Stored items:
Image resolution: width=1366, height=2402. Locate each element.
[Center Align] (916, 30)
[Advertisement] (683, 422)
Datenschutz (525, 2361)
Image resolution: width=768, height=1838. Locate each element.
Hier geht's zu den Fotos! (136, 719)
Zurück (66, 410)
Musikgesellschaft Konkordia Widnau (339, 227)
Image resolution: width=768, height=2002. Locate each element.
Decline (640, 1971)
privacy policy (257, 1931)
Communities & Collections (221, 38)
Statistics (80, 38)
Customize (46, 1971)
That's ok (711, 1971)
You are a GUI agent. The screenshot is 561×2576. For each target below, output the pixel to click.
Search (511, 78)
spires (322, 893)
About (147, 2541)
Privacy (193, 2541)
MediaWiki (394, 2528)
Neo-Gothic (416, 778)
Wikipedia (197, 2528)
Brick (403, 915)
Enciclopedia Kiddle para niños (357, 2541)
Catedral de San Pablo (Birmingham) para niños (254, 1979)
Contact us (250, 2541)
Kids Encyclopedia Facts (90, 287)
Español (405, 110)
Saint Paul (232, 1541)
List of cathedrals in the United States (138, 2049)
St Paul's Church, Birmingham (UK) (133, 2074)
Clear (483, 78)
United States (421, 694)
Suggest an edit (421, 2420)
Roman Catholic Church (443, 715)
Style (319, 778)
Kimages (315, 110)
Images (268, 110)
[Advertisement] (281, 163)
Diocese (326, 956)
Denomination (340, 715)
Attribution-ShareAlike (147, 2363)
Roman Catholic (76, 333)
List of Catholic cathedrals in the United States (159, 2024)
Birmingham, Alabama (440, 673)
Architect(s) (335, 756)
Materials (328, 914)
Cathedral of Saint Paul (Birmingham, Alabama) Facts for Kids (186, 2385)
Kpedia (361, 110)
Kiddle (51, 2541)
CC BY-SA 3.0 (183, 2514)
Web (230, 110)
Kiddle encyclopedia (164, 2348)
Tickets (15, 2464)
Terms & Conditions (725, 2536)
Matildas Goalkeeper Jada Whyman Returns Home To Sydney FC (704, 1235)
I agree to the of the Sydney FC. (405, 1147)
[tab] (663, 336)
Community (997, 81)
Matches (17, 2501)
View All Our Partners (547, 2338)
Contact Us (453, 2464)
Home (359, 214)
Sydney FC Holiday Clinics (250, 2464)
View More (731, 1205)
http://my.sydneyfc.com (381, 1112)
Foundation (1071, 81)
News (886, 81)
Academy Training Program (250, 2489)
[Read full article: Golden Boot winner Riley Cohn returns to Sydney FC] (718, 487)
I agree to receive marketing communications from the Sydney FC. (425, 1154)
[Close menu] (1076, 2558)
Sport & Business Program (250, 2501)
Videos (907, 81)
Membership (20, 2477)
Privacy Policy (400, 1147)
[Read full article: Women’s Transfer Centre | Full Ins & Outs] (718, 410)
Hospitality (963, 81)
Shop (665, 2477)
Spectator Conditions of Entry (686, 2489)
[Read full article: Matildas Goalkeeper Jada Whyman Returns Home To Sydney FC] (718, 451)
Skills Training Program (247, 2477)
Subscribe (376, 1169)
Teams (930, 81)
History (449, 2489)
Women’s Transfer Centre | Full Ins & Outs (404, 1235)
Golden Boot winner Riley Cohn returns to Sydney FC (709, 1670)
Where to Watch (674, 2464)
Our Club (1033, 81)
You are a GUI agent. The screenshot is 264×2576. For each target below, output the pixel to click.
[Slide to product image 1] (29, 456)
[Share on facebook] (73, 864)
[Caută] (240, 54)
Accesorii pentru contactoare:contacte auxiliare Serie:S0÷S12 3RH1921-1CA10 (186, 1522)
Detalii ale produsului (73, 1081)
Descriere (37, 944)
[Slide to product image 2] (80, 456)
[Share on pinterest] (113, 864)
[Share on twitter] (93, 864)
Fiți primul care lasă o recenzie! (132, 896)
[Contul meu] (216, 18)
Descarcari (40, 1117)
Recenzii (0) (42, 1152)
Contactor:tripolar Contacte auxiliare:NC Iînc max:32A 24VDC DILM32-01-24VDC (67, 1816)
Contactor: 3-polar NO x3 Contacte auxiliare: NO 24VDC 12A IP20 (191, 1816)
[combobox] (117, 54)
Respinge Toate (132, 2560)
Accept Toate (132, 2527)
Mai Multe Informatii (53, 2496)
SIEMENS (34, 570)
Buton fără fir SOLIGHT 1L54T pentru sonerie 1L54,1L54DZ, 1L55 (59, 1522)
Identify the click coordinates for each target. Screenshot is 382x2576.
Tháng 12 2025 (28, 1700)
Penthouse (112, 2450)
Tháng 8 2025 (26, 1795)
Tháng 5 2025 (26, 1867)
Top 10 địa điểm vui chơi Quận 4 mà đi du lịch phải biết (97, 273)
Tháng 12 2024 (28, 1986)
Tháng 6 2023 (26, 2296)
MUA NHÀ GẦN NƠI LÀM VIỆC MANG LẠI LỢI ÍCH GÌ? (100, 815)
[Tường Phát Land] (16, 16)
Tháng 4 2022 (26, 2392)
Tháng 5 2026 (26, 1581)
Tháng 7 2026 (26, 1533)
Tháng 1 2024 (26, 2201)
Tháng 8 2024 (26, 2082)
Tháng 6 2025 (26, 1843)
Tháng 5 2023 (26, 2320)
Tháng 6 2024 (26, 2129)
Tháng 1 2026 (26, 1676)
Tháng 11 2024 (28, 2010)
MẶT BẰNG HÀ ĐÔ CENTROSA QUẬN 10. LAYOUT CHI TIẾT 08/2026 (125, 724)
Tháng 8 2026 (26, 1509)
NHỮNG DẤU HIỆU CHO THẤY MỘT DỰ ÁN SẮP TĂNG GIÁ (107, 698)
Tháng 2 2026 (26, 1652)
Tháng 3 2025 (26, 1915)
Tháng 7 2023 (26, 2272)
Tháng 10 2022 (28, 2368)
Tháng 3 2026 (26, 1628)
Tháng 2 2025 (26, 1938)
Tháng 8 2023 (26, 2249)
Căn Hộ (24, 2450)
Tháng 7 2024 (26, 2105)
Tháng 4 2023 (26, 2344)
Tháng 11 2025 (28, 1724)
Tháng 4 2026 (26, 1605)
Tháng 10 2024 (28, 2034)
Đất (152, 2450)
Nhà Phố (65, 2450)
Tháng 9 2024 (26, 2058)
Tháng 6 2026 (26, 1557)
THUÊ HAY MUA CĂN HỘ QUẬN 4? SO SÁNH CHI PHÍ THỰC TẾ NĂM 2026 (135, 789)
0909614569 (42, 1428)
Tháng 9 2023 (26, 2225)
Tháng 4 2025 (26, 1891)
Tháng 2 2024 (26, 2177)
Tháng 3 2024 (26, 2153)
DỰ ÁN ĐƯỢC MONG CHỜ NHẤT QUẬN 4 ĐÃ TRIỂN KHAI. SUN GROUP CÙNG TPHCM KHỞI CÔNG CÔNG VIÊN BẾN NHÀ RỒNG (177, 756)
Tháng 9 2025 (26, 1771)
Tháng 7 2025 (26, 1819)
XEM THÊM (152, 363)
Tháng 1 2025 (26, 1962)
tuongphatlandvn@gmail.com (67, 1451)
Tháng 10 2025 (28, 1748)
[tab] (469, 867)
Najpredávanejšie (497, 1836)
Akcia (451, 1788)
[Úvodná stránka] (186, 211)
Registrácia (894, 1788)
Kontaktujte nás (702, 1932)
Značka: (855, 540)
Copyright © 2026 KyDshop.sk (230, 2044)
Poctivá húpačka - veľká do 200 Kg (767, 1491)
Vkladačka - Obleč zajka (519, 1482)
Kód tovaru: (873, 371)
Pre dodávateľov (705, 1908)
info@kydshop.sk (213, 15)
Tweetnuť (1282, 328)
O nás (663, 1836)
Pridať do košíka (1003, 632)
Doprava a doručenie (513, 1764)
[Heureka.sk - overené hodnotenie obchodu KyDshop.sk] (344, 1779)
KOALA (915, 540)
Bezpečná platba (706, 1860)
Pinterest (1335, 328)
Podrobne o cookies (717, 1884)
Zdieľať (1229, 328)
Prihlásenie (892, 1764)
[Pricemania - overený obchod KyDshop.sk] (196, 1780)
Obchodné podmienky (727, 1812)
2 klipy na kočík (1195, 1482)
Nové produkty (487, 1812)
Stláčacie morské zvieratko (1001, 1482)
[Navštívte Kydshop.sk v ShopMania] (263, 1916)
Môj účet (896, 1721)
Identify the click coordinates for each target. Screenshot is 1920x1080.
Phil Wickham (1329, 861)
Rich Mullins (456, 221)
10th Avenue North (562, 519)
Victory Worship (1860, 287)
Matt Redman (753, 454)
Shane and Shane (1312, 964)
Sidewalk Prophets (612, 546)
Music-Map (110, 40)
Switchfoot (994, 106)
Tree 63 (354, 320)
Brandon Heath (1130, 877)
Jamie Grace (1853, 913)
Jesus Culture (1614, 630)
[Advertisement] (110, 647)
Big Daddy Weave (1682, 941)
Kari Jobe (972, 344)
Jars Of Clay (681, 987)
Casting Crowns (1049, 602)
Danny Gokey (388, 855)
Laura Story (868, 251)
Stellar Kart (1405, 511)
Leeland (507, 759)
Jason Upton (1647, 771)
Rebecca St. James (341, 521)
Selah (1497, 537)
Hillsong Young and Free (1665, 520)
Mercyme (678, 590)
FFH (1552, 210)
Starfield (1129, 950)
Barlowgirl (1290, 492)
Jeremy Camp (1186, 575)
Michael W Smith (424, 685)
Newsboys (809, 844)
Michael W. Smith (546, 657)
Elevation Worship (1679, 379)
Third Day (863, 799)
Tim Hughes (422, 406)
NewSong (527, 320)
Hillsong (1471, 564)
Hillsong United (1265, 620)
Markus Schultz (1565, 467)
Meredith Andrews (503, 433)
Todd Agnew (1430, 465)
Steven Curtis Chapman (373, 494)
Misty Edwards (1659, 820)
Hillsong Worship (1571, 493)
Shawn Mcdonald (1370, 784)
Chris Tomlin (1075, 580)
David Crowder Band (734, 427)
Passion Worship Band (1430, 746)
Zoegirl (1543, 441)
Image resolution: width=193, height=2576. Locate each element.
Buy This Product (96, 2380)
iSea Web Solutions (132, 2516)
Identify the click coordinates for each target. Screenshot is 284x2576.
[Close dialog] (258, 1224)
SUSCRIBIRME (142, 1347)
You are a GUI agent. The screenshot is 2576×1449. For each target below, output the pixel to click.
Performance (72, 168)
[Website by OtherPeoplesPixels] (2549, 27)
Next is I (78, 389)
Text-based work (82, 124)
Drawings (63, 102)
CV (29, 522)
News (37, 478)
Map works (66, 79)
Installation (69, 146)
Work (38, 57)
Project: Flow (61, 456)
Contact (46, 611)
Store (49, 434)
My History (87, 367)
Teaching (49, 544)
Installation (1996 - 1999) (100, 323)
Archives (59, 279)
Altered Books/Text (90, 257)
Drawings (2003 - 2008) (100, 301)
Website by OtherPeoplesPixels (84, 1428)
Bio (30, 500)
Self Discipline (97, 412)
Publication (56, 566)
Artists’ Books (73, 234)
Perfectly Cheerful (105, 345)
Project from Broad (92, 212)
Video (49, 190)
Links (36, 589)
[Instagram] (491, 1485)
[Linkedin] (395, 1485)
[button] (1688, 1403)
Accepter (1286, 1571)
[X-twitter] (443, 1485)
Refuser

→ **Work to complete**
What you return should be the lines from the beginning of the records through the one that contains "Materials (328, 914)", repeated exactly and with no additions.

→ **Solution**
Image resolution: width=1366, height=2402. Locate each element.
[Center Align] (916, 30)
[Advertisement] (683, 422)
Datenschutz (525, 2361)
Image resolution: width=768, height=1838. Locate each element.
Hier geht's zu den Fotos! (136, 719)
Zurück (66, 410)
Musikgesellschaft Konkordia Widnau (339, 227)
Image resolution: width=768, height=2002. Locate each element.
Decline (640, 1971)
privacy policy (257, 1931)
Communities & Collections (221, 38)
Statistics (80, 38)
Customize (46, 1971)
That's ok (711, 1971)
You are a GUI agent. The screenshot is 561×2576. For each target below, output the pixel to click.
Search (511, 78)
spires (322, 893)
About (147, 2541)
Privacy (193, 2541)
MediaWiki (394, 2528)
Neo-Gothic (416, 778)
Wikipedia (197, 2528)
Brick (403, 915)
Enciclopedia Kiddle para niños (357, 2541)
Catedral de San Pablo (Birmingham) para niños (254, 1979)
Contact us (250, 2541)
Kids Encyclopedia Facts (90, 287)
Español (405, 110)
Saint Paul (232, 1541)
List of cathedrals in the United States (138, 2049)
St Paul's Church, Birmingham (UK) (133, 2074)
Clear (483, 78)
United States (421, 694)
Suggest an edit (421, 2420)
Roman Catholic Church (443, 715)
Style (319, 778)
Kimages (315, 110)
Images (268, 110)
[Advertisement] (281, 163)
Diocese (326, 956)
Denomination (340, 715)
Attribution-ShareAlike (147, 2363)
Roman Catholic (76, 333)
List of Catholic cathedrals in the United States (159, 2024)
Birmingham, Alabama (440, 673)
Architect(s) (335, 756)
Materials (328, 914)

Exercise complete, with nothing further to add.